[Dataset records]
──────────

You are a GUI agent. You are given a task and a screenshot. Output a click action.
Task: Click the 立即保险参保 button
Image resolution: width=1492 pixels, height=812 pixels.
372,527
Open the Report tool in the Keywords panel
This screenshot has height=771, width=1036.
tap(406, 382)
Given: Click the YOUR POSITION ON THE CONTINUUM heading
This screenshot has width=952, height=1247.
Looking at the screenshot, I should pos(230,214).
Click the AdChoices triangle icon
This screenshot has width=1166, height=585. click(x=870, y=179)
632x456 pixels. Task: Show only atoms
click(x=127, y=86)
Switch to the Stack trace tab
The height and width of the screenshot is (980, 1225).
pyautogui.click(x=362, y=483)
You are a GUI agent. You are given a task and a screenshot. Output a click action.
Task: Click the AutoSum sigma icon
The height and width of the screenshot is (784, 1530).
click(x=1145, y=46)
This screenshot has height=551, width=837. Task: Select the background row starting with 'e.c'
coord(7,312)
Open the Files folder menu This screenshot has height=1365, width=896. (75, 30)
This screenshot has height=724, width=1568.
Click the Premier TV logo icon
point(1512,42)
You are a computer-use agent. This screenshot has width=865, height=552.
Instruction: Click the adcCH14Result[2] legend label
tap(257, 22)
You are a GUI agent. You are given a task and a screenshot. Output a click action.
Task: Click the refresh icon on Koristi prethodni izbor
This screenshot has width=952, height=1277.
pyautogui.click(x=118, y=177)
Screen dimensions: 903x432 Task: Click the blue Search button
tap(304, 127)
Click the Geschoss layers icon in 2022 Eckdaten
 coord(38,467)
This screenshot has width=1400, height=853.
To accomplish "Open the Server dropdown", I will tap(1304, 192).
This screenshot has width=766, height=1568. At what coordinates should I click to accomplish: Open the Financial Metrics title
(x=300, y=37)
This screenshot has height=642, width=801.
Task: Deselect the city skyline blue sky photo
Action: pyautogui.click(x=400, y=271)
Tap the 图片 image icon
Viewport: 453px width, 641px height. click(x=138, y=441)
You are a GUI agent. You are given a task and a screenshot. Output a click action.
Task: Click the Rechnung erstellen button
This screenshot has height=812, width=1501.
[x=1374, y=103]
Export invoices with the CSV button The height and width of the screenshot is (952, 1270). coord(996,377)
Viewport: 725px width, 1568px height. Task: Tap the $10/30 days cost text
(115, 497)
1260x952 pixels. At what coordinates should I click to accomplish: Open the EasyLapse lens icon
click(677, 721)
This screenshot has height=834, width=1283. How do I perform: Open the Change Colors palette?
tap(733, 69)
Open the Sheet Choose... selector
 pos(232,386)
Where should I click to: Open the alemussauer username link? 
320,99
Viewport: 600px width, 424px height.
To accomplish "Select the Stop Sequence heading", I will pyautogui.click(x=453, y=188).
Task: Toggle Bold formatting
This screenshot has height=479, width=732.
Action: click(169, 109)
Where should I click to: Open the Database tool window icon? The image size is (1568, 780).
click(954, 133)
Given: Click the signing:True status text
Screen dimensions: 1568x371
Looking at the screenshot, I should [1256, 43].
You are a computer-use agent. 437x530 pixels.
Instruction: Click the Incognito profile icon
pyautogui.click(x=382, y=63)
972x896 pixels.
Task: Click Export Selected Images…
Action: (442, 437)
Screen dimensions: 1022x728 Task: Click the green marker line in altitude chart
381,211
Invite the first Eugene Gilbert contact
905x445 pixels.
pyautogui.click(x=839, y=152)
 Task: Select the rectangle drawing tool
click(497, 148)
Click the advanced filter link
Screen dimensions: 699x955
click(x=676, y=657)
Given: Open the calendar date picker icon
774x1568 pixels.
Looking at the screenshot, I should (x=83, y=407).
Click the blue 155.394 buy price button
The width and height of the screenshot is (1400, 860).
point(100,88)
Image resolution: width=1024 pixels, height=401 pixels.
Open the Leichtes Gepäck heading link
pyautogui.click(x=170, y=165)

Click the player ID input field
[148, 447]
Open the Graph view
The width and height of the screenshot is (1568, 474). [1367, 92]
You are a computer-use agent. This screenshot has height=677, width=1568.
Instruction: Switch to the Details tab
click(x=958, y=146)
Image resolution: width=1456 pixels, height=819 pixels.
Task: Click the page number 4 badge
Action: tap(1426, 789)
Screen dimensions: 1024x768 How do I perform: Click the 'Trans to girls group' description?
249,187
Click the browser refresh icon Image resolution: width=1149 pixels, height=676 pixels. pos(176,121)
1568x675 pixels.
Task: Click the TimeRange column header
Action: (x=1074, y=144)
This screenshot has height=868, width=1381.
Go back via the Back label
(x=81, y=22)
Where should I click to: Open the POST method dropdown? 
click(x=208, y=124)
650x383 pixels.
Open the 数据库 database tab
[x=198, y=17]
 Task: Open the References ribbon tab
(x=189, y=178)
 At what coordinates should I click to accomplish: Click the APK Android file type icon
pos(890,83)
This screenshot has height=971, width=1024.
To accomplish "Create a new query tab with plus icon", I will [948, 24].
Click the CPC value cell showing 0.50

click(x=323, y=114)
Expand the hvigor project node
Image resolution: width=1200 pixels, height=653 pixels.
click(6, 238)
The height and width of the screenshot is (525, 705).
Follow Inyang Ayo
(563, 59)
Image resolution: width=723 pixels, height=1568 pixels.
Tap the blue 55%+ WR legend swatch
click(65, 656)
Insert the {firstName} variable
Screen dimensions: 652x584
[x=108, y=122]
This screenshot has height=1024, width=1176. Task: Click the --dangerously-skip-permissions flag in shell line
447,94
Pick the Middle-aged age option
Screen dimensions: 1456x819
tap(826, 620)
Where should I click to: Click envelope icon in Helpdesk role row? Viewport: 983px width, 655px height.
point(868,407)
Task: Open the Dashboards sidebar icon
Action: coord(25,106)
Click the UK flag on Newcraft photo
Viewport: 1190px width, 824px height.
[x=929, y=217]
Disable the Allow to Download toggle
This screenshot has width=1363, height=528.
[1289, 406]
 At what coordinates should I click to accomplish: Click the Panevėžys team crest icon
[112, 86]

──────────

# Given task
Could you reproduce the stretch of the listing that opens with the line containing "Open the Files" and closes with the line containing "tap(257, 22)", changing "legend label" to "legend entry" and leaving everything else as it is?

# Exercise result
Open the Files folder menu This screenshot has height=1365, width=896. (75, 30)
This screenshot has height=724, width=1568.
Click the Premier TV logo icon
point(1512,42)
You are a computer-use agent. This screenshot has width=865, height=552.
Instruction: Click the adcCH14Result[2] legend entry
tap(257, 22)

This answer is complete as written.